Hacker News new | ask | show | jobs
by addisonj 1044 days ago
Congrats on the launch!

Interesting project in a space that I am pretty certain is going to change a lot in the coming years. Here is a bit of random feedback and questions.

* Some of your messaging related to python vs yaml is a bit confusing, which results in me not being immediately clear on the value prop. After digging through docs and code I now understand that the yaml is a declarative pipeline calling the underlying python code that can include user defined transformations. Nifty! As someone who has led data platform teams, I understand that this would be a big win for any data platform team to better support data eng/scientists. But you don't tell me any of that. I would look at trying to give more context to what this is and adding more of these use cases and values in your marketing (even if they are pretty nascent at this stage)

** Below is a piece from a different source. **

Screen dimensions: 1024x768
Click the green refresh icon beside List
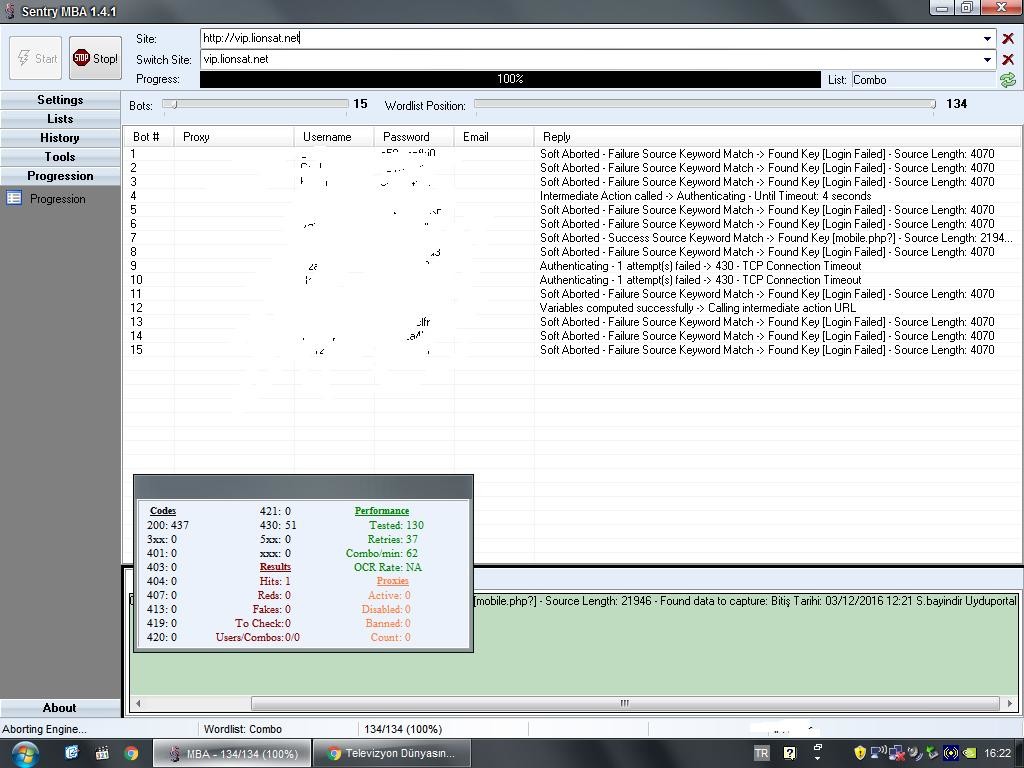coord(1007,80)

* From the loom, the play you are doing is clear and makes a lot of sense to build a cloud service to easily run these jobs... but that makes me wonder if your licensing choice is maybe a bit too restrictive? IMHO, the most important thing to do when building dev tools is to be very deliberate in your end-to-end user -> customer journey and designing your open source and commercial strategies to nicely dovetail. For a product like this, I would think the faster and bigger I can build a community, the better, and that may mean "giving away" a lot of the initial core innovation, but with a clear plan on the innovation I can drive through integrated services, which would imply as open as a license as possible. As is, I think you might find it much harder to get people to take it serious, as, unlike other source available companies (Elastic, Cockroach, etc) you aren't yet proven to be worth the effort to get this approved vs a full open source alternative

* On a similar note, what is in the repo right now seems to be a relatively thin wrapper around spark. That isn't a criticism. Many technologies and communities have started based on a "remix" of a lower level tool that offers simplified UX/DX or big workflow improvements. What sets those apart though, imho, is to drastically lower the barrier to entry to using the underlying technology and to be seen as leaders and experts in the space you operate. I am guessing you probably have lots of features planned, but I would also give a soft suggestion to look as much into thinking of learnability as a feature (via features, interactive docs, etc) as I would almost anything else, as that is really where a lot of the value of a higher level interface like this comes in

* My past experience with really large and complex ETL jobs that essentially required dropping into spark to represent them has me wonder how much actual complexity can be represented by the transformers? I would be curious to know what your most complex pipeline is? It doesn't seem there is an API limitation why these pipelines couldn't get quite a bit larger and represent many sql statements, other than big long spark pipelines getting kind of ugly, and in some cases, could even remove the need for quite a few airflow jobs. I am curious to know if and how you see Serra addressing those sorts of problems like those types of ETL jobs.

Once again, congrats on launching! Happy to give more context/thoughts in a thread or reach out to me via in profile

1 comments

This is super insightful thanks a ton for this gold mine.

On the python vs yaml part—definitely could've made that way more clear in the demo. Right now are framework lets you call these python objects in your yaml file, but we are working on just a python-centric implementation as well for those that do not want to interact with yamls.

On the loom and licensing choice—that's a great point. One of the main issues we ran into is getting adoption as we originally just tried licensing out the framework (mega fail ofc)—found out the hard way that no dev wants to buy something to try it out. We're definitely flexible on our license and will take all this feedback into account.

On the barrier of entry—also super insightful. We're working on a local UI offering that will be a 'config' block builder that will be free for all installs. We're implementing a DAG view similar to Airflow on the transform level. We also want to make it super easy to see your code and preview how it changes with this local UI (and have a list of all the params you need for your spark objects without having to go through the docs). We also want to flesh out more features especially on the translate side, as well as host on the cloud.

With the complexity issue that's something I ran into Disney as well! As the product grows we definitely want to flesh out our transformers based on the scripts we see. For now, the developer can make one-off transformers—we actually have a catch all "SQL transformer" for cases where you want to just pass in your sql (similar to a dbt model) and run it that way. That way it's a fail safe for if you have one specific transform that you feel is super hard to break down, you can fall back on dbt's way of just modularizing the SQL into a transform, and reference it however many times you want as an input block later on.

Thanks so much for the congrats, will definitely reach out and would love to have further discussions in the thread as will.